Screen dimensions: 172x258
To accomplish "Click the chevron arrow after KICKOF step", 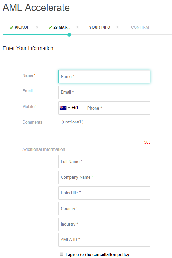I will [37, 27].
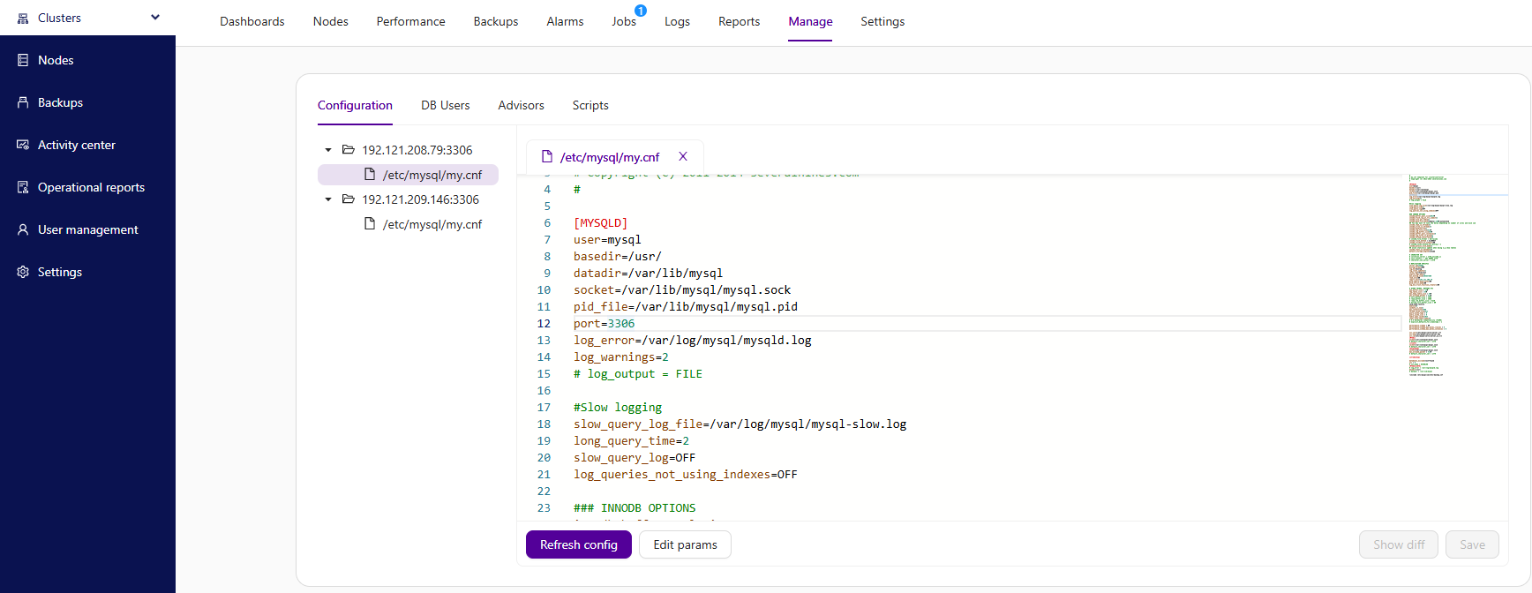Open the Clusters dropdown chevron
This screenshot has height=593, width=1532.
tap(155, 17)
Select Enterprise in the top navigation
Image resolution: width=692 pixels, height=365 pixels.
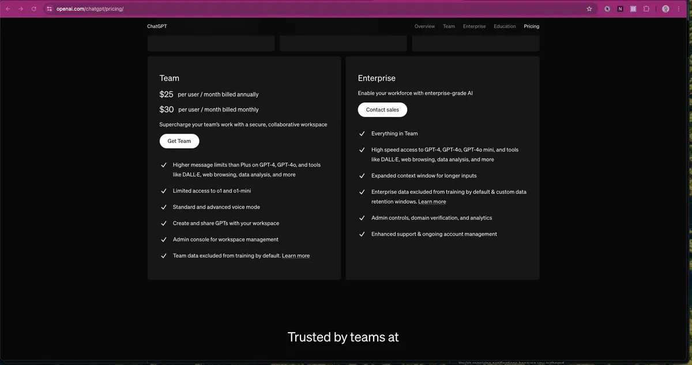click(x=474, y=27)
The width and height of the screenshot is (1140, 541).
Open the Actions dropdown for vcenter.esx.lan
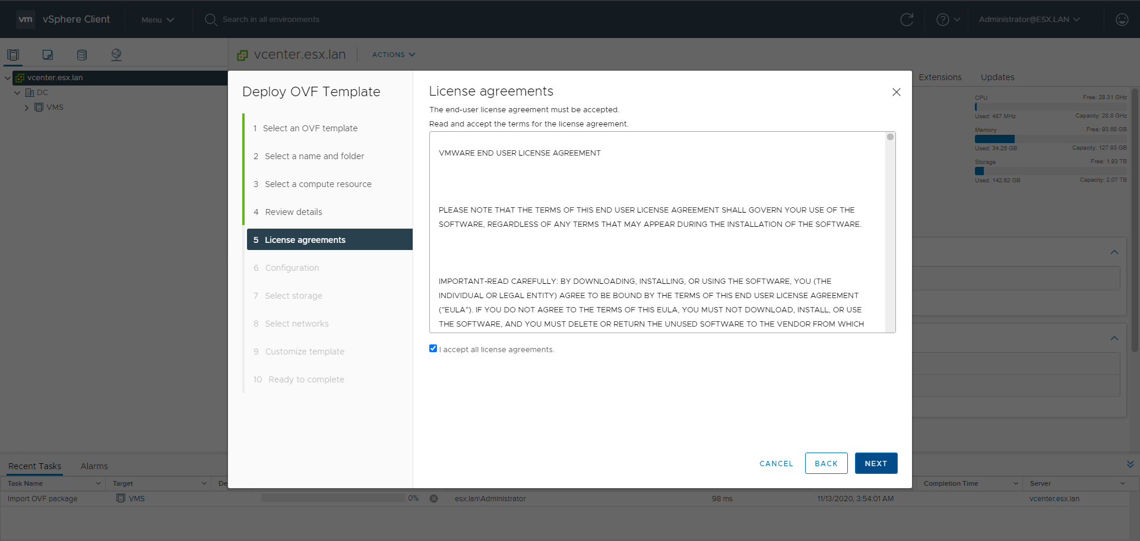click(x=393, y=55)
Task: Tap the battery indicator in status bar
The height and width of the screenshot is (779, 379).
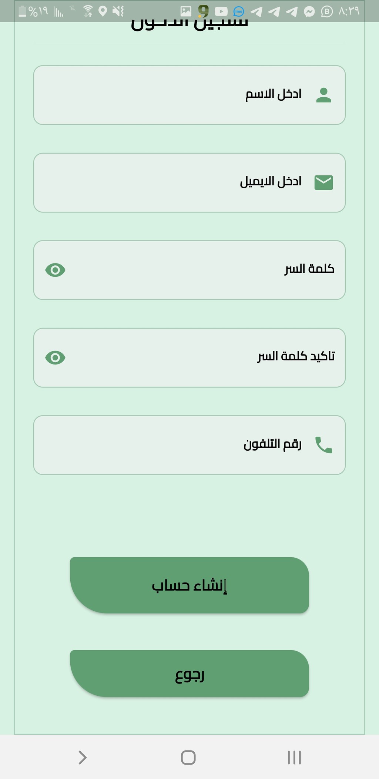Action: pos(22,11)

§ **TASK**
Retype, please, exactly the lines that begin with the one containing "Task: Tap the battery indicator in status bar" and end at the last line of the entries above, both included, leaving out pictures.

§ **EXPECTED OUTPUT**
Task: Tap the battery indicator in status bar
The height and width of the screenshot is (779, 379).
Action: pos(22,11)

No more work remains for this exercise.